Amidst a discrimination lawsuit against former JWT CEO Gustavo Martinez, or what Adweek aptly calls "Regrettably Awkward Timing," JWT Worldwide has released a new "Female Tribes" insight study that corresponds with an initiative to celebrate women in various industries worldwide, Adweek reports. The global study spanned nine countries, including the US, UK, China, and Brazil, and documented responses from 4,300 women between the ages of 18-70. Some notable insights include: 58% of women say that role models in TV or film have inspired them to either be more assertive or more ambitious; 76% of women globally felt it had never been a better time to be a woman; 74% said their work was linked to their sense of self; and 86% said that femininity was a strength and not a weakness. As a result, JWT created 20 "tribes," which aim to shed traditional stereotypes and highlight trends of female progress, Rachel Pashley, Group Planning Head of JWT explained to Elle UK. Watch the corresponding video and check out additional research on the campaign's website.

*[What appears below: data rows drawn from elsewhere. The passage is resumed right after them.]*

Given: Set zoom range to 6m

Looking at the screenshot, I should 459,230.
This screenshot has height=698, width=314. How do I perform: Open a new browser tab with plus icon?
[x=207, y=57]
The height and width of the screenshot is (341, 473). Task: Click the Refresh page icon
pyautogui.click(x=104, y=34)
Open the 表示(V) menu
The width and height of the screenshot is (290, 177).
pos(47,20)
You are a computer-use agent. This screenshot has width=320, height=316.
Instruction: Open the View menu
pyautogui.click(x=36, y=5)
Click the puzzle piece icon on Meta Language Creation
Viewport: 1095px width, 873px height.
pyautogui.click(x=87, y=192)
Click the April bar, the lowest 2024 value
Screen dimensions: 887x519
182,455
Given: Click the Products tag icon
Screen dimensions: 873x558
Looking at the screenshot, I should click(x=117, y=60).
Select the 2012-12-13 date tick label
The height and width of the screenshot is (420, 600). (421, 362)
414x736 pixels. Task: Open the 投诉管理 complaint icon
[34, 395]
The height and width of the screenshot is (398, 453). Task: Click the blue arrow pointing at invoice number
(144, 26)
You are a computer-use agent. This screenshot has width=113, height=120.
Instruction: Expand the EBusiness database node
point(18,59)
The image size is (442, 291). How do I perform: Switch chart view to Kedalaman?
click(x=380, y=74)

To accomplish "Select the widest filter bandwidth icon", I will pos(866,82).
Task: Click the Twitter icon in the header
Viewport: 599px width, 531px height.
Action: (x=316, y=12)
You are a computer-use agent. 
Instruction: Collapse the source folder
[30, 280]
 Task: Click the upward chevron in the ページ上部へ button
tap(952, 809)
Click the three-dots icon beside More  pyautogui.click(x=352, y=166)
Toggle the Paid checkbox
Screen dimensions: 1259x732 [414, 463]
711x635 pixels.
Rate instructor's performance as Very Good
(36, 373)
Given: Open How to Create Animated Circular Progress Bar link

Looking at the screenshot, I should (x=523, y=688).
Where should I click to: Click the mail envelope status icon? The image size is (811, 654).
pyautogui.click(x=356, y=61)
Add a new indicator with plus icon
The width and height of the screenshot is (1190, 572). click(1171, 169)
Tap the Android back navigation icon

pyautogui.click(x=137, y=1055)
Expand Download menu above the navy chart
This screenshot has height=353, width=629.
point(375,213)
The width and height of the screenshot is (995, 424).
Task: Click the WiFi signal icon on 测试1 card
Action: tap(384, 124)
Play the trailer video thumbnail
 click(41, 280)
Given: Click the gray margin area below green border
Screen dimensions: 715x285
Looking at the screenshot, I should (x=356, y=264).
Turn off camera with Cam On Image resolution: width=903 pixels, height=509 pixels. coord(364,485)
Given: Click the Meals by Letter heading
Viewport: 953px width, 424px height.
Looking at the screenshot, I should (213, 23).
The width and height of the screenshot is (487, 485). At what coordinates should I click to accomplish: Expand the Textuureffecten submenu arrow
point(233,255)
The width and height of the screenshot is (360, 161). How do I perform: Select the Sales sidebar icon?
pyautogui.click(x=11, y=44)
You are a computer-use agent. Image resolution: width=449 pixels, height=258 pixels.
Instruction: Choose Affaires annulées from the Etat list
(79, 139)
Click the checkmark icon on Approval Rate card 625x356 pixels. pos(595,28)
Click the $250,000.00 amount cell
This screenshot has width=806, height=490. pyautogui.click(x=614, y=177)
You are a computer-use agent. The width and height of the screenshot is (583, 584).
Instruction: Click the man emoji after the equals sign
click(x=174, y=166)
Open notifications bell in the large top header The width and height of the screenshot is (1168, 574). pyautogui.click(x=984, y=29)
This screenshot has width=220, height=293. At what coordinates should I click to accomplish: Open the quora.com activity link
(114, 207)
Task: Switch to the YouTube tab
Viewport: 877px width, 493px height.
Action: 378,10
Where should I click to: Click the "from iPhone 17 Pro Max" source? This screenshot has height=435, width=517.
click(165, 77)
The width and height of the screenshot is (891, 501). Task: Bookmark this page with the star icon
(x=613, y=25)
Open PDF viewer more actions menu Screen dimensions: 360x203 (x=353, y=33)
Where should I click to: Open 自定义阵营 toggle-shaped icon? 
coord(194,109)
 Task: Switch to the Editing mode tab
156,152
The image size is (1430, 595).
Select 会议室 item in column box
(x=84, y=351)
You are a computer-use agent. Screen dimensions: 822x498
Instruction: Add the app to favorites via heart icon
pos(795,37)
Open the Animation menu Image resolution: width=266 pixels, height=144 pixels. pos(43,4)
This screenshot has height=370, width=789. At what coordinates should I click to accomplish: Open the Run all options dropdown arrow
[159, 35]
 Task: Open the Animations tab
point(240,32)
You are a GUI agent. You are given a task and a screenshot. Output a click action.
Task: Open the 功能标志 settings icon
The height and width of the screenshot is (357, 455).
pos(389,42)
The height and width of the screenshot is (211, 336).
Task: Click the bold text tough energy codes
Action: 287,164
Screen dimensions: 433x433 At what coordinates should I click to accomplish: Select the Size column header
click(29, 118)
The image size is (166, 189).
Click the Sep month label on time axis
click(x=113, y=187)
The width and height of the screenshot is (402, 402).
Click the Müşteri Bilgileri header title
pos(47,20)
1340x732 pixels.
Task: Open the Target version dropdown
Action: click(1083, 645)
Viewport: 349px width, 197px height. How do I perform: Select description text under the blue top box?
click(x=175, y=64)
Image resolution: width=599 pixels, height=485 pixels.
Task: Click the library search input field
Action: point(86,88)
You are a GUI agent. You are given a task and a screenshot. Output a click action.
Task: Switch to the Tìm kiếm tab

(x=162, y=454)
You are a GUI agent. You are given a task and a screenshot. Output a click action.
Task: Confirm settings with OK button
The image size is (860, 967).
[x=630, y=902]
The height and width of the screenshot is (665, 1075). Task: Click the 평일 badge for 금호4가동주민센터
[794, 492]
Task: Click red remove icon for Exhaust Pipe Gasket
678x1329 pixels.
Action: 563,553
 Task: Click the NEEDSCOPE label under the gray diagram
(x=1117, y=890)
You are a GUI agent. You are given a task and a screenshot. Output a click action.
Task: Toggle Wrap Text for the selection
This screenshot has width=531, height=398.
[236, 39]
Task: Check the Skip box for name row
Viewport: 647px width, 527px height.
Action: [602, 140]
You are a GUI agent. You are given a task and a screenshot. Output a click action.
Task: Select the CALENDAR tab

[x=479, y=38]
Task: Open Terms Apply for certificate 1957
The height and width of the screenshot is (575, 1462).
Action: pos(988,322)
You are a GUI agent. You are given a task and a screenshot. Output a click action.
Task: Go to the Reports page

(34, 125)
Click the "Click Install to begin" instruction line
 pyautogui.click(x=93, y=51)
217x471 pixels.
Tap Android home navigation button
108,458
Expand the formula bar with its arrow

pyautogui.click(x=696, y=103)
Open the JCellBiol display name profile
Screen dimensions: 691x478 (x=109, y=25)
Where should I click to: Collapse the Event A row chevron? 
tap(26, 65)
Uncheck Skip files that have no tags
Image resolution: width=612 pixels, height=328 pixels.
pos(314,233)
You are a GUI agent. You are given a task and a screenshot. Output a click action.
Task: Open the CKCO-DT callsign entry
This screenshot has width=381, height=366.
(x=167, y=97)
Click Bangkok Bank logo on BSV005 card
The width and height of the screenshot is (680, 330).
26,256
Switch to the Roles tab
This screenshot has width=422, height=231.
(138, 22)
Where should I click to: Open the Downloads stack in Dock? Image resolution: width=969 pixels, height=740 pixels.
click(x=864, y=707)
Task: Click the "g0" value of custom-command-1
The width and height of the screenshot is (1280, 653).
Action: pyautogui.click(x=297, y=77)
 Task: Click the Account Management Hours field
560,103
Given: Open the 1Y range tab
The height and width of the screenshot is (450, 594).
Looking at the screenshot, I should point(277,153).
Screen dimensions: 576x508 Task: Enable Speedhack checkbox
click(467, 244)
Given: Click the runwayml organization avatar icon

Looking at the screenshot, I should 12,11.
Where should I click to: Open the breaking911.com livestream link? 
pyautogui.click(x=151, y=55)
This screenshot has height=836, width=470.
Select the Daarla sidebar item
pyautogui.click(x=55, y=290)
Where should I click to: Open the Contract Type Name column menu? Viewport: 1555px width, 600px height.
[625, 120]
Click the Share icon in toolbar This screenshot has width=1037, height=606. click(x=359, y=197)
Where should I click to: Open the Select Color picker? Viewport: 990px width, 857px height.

This week, Bloomberg unveiled a new index, called the Bloomberg Financial Services Gender Equality Index (GEI), which reveals what financial companies are doing to support gender parity, Fortune reports. According to Angela Sun, Bloomberg LP's head of strategy and corporate development, the initiative emerged out of demands from investors, who are increasingly considering gender equality data in their investment decisions. This should not be surprising; research has long pointed to diversity as a driver of business, including a 2015 report which found that female CEOs in the Fortune 1000 drive three times the return of companies run predominantly by men. Companies included in the survey were required to have a market capitalization of at least $15 billion. J.P. Morgan, Bank of America, Citigroup, MetLife, and Visa were among the companies to come out on top. Notably, women made up 26% of GEI company board members, compared to a 12% average across the financial services industry.
After a fascinating interview with award-winning artist Grayson Perry, who recently debut a television documentary series on modern manhood, The Guardian asked their millennial male readers to weigh in on what it means to be a man in today's world. As to be expected, the responses were vastly different. Like 40 percent of US children who grow up in fatherless homes today, London native Asher Baker, remarked, "I learned everything from my mother." He continued, "Some may see that lack of a male role model during my formative years as a pretty big disadvantage, but I couldn't disagree more…. Schools don't teach children not to catcall, or about gender pay gaps, or about institutional homophobia – I learned these things from my family." Twenty-nine-year-old Luke Huston pointed to an identity crisis among millennial men adapting to new gender norms: "Some women claim to want a 'real man', yet we are also told to be in touch with our emotions. The former alpha male-type behaviour is glorified by other men, leading to the rise of "lad culture", which I detest. The latter can equally lead to ridicule among peers. There seems to be an identity crisis for twentysomething British men – no one really knows what the ideal is, what to aspire to, where the lines are. It's all very circumstantial." Most expressed similar sentiments, pointing to the confusing, challenging, and conflicting realities of being a man today. Check out the link above for more stories.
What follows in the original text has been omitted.